Today I am excited to be taking part in day two of the UK blog tour for The Rain by Virginia Bergin. The Rain releases in two days, July 17th via Macmillan. I had the pleasure of reading an ARC of the book last month and I really enjoyed it. My review will up on release day :) This blog tour is a unique tour with fun and inventive posts and props goes to Macmillian for coming up with the awesome idea. I hope you enjoy the post and will check out The Rain this summer. #TheRainIsComing
THE LIFE CYCLE OF THE RAIN
We all remember learning about the water cycle at school don’t we? How the sun heats the water, and the water evaporates and… blah blah blah. The Water Cycle was never a topic that set our school books on fire BUT maybe if Ruby Morris had paid more attention to her Geography teacher then she’d know exactly which clouds might kill her! So we’re here to educate you, because don’t forget, just one drop will kill you. From the writing process to publication, join us for a blog tour with a difference, as we learn about a FAR more interesting cycle – The Life Cycle of The Rain by Virginia Bergin.
The sun heats the ocean i.e. Virginia Bergin gets an excellent
idea
Prevailing winds pick up the manuscript and deliver it to the
Agent Louise Lamont
Pressure (also known as excitement)
begins to build within the publishing cloud of Macmillan with Editor
Rachel Petty
Virginia Bergin is as high as a cirrocumulus cloud as her book
begins to form
Storm clouds gather over Frankfurt and Bologna – Right A
downpour of marketing and publicity support
Take shelter in your local bookshop – Totnes Bookshop
Prevailing Winds: blog tour
part two by Louise Lamont
When Macmillan told me that they
wanted to model THE RAIN’s blog tour on the water cycle, I was ALL IN. Nothing
in my life since has ever been as beautiful as the water cycle diagrams I
coloured in (skillz) for Miss Wilmshurst in 3rd Form Geography; this
blog tour was a chance to recapture that glory, to use words like
‘precipitation’ and genuinely mean it.
Then I read Virginia’s blog about
the months of terror I put her through (that’s a blog-tour preview for you) and
I thought ‘Wait. As a responsible agent, I should probably address this issue
of the months of terror I put her through.’ It’s true that every step of the
publishing process can throw up a new kind of torment for authors, and in a way
our role as their agents is to be the John Cusack to their Jeremy Piven:
And look how well Jeremy Piven
has done since! See, it all works out for the best.

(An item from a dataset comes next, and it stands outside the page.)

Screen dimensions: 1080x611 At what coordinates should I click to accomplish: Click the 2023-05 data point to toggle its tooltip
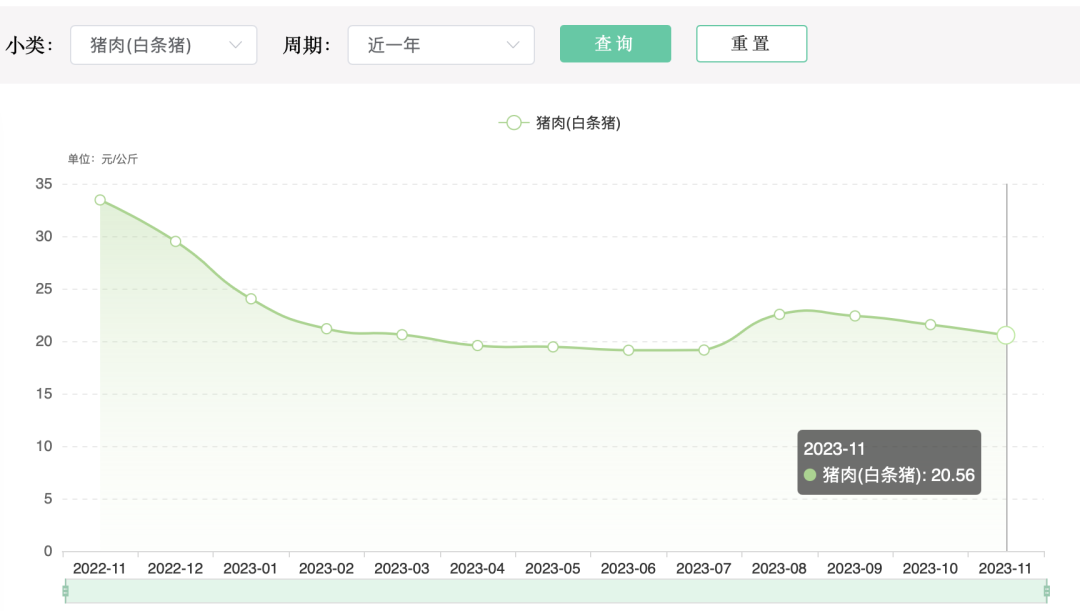coord(551,347)
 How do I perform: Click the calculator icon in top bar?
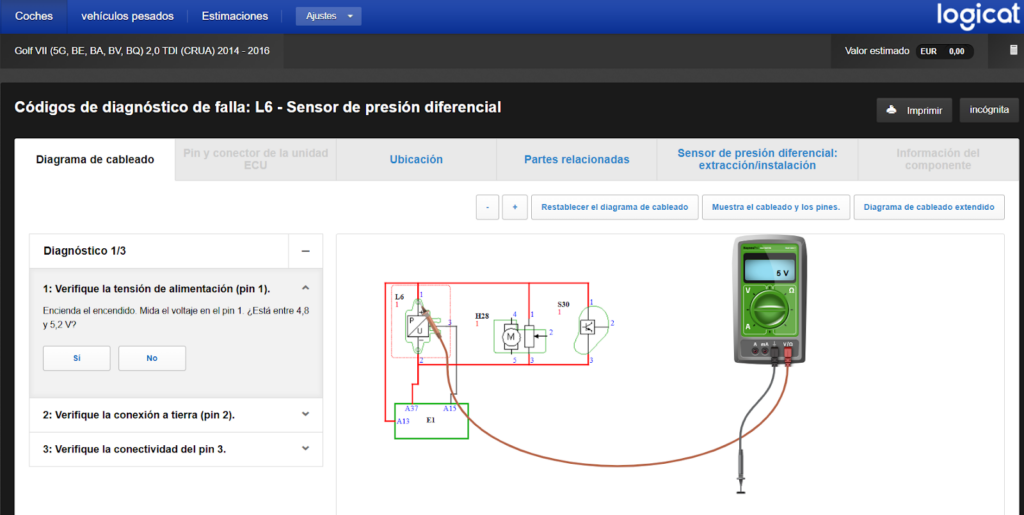pos(1014,50)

Anyway, my part of THE RAIN’s
cycle began last September, when a friend of Virginia’s suggested to her that
she might need an agent and suggested she get in touch with me. I liked the
gumption of Virginia’s approach – saving up her time and money to see once and
for all whether she could actually write a novel – but I was sceptical that a really
good novel could have come of the process. I was very wrong. It was very good.
I knew this when I found myself putting it down only to press my nose against
the window of my flat and watch all the people in the street trying to find
shelter from a sudden bout of precipitation.
‘Doomed,’ I whispered sadly.
‘You’re all going to die now.’
Overnight I sent Virginia a few
editorial notes (mostly along the lines of ‘ewwww why did you ewwww?’ because
it turns out I’m quite squeamish); unfazed by her future agent’s lily-livered
suggestions, she agreed to sign up as a client and just like that we were ready
to make like a monsoon and shower this town with submissions.
The submission process for THE
RAIN (or H20 as it was known back in the day) was complex. It was intense like
a cloudburst and pressured like an isobar; at one point it featured a roomful
of upturned umbrellas (ellas, ellas) and a gruesome snow globe. It ended with
me waving a laptop around a Paris apartment, trying to find enough internet to
bring a four-way auction to a close. There is nothing quite like that moment of
knowing your author is going to the best possible home on the best possible
terms.
And now here we are, scudding
towards publication, and I’m amazed that I still represent Virginia Bergin,
because it’s taken me all this time to pronounce her surname properly (‘berg-in
as in iceberg, not ber-gin as in alcohol. COME ON, Lamont, you can get this’).
I also once told her to meet me at the wrong station at the wrong time when we
were visiting prospective publishers, but she may have forgotten all about that
15 minute potentially-life-altering trauma so let’s not bring it up now. May
you all enjoy reading THE RAIN as much as I did, but may you not then shy away
from water for quite as long.
Virginia Bergin learned to roller-skate with the children of eminent physicists. She grew up in Abingdon, Oxfordshire, and went on to study psychology, but ruined her own career when, dabbling in fine art at Central Saint Martins, she rediscovered creative writing. Since then she has written poetry, short stories, film and TV scripts. Most recently she has been working in online education, creating interactive courses for The Open University.
She currently lives on a council estate in Bristol and has taken to feeding the birds in between writing the sequel to The Rain.